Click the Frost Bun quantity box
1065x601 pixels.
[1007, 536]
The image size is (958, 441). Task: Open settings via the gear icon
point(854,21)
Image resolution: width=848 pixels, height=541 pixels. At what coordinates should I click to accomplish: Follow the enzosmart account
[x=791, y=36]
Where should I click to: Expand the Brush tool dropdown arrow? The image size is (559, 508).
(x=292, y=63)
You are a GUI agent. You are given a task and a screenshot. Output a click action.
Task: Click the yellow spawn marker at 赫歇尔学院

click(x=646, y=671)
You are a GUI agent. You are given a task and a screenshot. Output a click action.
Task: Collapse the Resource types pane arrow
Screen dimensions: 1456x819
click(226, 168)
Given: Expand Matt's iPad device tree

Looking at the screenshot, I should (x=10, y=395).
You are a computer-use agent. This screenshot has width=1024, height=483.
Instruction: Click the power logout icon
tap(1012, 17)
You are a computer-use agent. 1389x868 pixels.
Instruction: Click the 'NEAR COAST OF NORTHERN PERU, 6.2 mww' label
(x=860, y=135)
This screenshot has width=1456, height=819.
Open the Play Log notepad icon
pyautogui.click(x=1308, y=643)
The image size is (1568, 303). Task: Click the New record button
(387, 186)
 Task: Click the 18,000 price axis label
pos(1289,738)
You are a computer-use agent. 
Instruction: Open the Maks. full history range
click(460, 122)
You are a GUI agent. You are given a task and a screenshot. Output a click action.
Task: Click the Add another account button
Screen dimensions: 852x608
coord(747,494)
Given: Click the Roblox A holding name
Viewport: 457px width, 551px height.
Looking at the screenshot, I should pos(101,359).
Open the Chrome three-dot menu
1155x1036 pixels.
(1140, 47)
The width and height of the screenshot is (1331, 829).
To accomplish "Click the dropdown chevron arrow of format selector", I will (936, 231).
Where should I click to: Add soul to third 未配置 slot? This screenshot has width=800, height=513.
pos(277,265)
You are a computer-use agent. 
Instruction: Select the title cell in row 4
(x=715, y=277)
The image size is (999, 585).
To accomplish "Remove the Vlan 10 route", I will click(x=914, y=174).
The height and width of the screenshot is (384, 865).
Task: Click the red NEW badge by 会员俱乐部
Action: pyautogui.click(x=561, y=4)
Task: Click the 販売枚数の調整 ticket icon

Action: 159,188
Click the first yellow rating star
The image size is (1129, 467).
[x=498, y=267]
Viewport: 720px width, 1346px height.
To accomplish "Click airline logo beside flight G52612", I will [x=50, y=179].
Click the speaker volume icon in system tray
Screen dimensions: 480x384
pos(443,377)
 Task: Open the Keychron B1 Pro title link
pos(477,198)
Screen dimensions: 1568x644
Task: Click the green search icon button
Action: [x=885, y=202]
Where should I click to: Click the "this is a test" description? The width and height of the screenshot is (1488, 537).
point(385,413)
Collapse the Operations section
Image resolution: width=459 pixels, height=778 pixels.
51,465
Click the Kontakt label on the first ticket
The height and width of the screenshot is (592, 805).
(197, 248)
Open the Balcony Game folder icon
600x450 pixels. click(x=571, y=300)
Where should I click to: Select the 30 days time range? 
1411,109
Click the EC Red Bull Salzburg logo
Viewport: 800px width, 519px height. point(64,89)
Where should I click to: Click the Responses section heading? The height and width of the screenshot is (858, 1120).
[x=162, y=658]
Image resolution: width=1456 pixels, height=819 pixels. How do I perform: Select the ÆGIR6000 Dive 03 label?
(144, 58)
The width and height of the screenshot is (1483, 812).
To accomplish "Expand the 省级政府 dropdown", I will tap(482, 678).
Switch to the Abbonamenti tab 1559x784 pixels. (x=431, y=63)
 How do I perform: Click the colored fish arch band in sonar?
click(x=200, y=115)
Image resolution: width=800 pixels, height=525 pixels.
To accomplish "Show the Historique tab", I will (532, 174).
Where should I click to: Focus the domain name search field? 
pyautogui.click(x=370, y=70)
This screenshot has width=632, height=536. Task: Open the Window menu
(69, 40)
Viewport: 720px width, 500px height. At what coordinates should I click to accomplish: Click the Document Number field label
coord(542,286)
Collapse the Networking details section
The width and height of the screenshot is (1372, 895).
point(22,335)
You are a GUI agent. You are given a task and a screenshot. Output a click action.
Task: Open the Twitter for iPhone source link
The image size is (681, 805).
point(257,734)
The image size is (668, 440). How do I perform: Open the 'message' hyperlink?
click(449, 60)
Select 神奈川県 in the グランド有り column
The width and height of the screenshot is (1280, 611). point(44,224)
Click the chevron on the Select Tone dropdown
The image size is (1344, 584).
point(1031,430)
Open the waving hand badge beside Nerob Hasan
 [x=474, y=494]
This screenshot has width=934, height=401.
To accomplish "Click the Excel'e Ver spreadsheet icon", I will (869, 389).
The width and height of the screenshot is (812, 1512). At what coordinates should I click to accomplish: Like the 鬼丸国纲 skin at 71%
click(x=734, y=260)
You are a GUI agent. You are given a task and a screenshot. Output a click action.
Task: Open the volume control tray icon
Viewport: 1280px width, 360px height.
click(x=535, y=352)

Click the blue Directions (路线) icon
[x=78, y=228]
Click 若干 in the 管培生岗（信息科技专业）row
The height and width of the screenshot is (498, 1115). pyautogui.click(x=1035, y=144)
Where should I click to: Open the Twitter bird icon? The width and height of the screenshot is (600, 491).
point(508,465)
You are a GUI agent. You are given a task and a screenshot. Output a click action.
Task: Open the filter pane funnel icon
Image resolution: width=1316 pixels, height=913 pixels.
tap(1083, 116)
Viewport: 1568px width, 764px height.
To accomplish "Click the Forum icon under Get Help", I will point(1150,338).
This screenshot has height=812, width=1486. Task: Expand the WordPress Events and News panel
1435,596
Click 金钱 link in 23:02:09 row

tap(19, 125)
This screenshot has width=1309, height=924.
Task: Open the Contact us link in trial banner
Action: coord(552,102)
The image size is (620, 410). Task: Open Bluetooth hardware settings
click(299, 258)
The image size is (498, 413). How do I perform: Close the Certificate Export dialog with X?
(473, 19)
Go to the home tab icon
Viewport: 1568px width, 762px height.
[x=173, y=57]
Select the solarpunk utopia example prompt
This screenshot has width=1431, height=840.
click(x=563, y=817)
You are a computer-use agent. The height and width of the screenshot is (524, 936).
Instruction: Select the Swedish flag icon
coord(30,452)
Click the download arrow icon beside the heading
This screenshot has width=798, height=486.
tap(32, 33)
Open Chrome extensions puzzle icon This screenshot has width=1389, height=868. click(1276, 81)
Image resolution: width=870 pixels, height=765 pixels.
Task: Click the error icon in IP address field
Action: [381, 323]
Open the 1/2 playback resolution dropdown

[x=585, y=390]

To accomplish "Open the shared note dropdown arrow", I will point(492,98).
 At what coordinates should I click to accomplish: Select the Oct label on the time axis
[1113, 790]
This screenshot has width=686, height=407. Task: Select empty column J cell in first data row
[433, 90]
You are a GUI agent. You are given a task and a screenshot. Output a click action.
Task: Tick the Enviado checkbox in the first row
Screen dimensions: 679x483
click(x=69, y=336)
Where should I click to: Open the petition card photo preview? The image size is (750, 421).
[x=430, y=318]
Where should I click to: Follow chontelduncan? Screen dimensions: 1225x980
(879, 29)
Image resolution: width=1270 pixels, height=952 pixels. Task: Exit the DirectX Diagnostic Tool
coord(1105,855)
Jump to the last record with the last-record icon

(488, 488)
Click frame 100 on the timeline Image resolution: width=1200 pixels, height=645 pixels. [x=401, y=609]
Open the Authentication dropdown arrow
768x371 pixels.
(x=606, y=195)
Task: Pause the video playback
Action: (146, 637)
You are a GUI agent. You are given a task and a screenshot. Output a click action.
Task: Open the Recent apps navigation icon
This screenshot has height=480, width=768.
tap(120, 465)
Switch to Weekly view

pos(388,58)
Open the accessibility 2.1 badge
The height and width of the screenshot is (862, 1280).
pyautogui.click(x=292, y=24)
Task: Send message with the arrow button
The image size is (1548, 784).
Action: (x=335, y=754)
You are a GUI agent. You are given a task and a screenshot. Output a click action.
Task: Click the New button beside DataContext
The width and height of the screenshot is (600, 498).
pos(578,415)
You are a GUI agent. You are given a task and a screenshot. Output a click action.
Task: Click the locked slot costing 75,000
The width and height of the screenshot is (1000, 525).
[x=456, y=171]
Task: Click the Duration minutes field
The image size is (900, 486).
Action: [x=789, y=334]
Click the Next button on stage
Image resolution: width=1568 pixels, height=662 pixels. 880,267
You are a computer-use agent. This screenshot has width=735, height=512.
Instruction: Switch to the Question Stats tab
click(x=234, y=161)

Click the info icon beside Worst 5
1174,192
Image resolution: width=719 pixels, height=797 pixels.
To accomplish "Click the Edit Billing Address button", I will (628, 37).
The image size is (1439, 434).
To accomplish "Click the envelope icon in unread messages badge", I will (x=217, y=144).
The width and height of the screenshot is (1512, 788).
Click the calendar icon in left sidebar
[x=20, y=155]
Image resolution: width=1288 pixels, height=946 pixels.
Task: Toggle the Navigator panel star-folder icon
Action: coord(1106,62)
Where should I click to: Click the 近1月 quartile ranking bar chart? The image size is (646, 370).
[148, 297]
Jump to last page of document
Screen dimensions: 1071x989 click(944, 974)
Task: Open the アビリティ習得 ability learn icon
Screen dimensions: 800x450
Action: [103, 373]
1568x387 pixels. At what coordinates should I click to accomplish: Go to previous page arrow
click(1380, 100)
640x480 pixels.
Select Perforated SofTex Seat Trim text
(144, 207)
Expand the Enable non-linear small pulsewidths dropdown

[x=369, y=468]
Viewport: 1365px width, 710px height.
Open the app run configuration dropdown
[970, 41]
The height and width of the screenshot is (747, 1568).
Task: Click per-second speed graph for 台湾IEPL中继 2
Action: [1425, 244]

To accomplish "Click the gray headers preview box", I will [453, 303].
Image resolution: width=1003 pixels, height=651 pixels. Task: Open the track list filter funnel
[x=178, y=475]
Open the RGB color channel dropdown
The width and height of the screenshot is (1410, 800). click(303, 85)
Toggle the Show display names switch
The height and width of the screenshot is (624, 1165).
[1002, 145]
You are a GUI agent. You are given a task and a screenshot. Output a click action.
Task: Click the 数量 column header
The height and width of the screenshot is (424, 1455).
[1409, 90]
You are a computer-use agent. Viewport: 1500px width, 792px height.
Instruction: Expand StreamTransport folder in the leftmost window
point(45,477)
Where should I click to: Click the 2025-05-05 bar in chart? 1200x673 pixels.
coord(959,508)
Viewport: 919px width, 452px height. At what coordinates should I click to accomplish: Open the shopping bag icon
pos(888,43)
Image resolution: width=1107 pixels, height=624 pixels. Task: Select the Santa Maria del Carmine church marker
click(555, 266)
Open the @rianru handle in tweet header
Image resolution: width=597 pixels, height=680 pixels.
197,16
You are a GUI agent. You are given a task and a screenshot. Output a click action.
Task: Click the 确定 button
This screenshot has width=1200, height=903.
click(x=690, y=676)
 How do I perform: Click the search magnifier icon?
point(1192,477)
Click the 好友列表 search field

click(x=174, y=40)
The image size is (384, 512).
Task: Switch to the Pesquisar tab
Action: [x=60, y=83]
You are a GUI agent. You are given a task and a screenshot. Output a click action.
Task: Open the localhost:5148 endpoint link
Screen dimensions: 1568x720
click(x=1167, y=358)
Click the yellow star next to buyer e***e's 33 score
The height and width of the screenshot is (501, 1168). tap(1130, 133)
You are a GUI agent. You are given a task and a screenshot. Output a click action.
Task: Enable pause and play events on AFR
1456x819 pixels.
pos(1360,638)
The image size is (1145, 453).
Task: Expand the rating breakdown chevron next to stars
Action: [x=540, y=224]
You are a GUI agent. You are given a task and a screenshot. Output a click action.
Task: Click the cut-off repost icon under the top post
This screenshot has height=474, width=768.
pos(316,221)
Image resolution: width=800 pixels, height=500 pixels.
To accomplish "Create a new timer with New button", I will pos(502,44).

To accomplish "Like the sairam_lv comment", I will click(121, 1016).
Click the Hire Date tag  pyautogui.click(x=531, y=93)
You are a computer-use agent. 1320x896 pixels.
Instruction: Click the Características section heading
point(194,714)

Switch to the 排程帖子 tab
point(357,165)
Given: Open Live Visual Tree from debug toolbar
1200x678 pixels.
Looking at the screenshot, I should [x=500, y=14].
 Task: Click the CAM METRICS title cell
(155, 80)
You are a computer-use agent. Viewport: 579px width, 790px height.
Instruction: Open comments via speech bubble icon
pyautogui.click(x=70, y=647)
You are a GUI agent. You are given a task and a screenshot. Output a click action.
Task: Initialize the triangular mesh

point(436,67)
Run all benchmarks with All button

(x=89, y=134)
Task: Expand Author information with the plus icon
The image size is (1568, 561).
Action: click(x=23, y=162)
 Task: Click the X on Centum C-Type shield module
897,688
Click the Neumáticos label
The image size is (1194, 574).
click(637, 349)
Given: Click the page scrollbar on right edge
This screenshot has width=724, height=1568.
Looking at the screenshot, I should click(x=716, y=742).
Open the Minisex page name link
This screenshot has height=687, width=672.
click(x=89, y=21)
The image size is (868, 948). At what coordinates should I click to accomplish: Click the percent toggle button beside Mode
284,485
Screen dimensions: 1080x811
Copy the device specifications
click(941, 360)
============================================================
Directive.
Reproduce the listing lines between the one holding "Task: Open the アビリティ習得 ability learn icon" and the one holding "click(1380, 100)", inclusive, without changing anything.

Written response.
Task: Open the アビリティ習得 ability learn icon
Screen dimensions: 800x450
Action: [103, 373]
1568x387 pixels. At what coordinates should I click to accomplish: Go to previous page arrow
click(1380, 100)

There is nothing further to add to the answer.